Regardless of their age, their level of business expertise or even their role in their company, many business professional experience a debilitating state of mind that can be called “analysis paralysis.” Too many options, too many risks, too much pressure. The result is that they sit with their questions, watching good things happen to other people and wondering why they just can’t get unstuck.
Analysis paralysis is the opposite of “‘bright, shiny object” syndrome. With bright, shiny object syndrome, people jump from one good idea to another without really thinking through the implications. It tempts us to try the next big thing.
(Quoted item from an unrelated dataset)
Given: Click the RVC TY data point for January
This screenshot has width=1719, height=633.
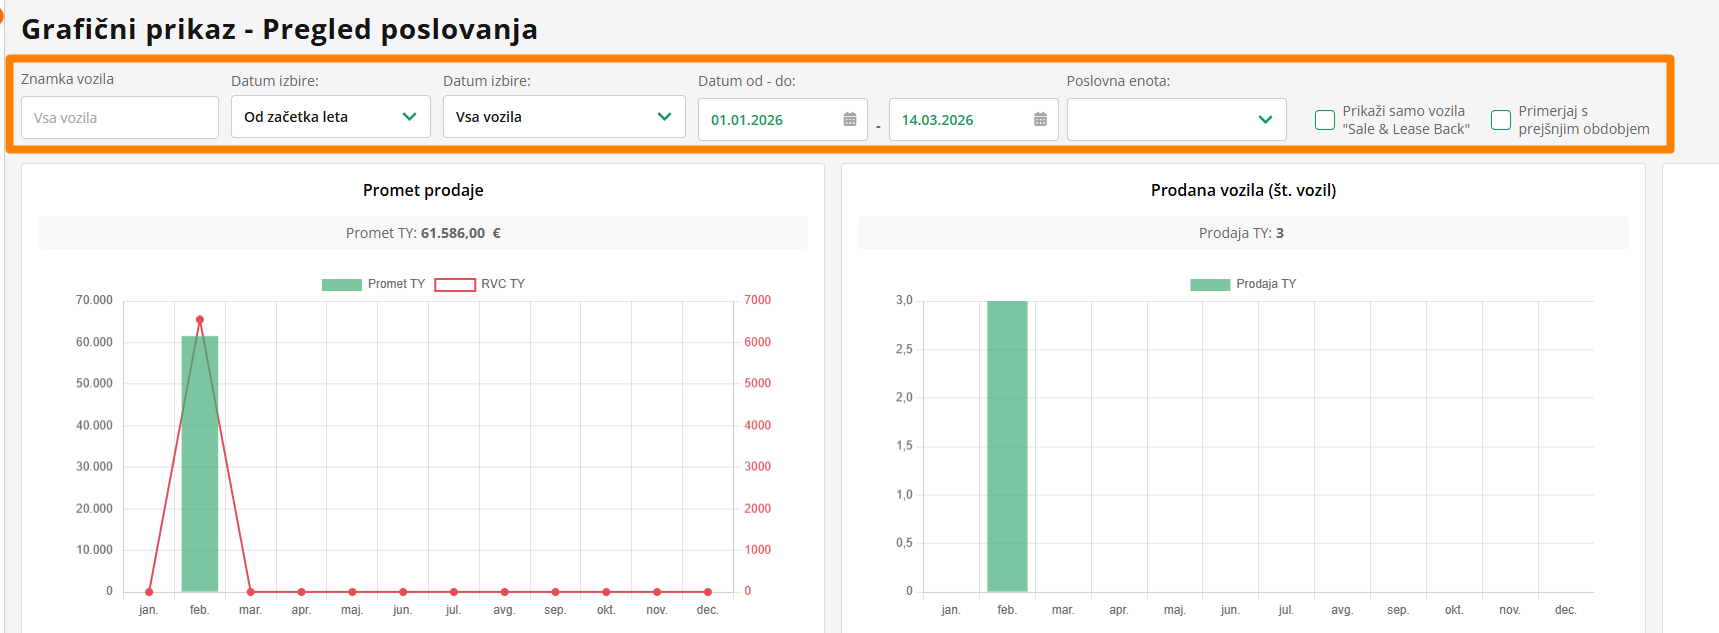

Analysis paralysis occurs when you can’t STOP thinking about the implications. “If I do this, then this might happen, or that might happen, or what if this other thing happened. Maybe it would be better if I did this other thing over here.” Analysis paralysis results in a lack of execution. Nothing gets done. No movement forward occurs… only because you can’t decide what move makes sense to make.
How do you break free from analysis paralysis? Try this…
1) Instead of being afraid of potential failure, embrace the experience.
If we followed the ‘perfect path’ every time, we’d never really be able to speak to what doesn’t work… and sometimes, that information is just as valuable as what does.
From every life experience, every business venture, every project dared, we learn something about ourselves. We learn what works, what doesn’t. We begin collecting life wisdom that is unique to us.
2) Overcome inertia by picking something.
Do you remember high school physics class? An object at rest tends to stay at rest. An object in motion tends to stay in motion. If you’ve been stuck in analysis-paralysis mode, chances are it’s going to feel like it’ll take a pretty good ‘oomph’ to get you moving. At the risk of making it sound way too simple, there comes a point when you just have to do something. Choose what feels best to you at the moment, flip a coin, roll a dice… but start somewhere. You can even make it something very small, but the key is to start somewhere, doing something.
Once you’re in motion, it gets easier. Keep moving forward. Keep asking yourself what you’re learning about yourself, about life, about business. I guarantee that no matter what path you choose, there are always lessons to be learned. You just have to be in the right frame of mind to see them.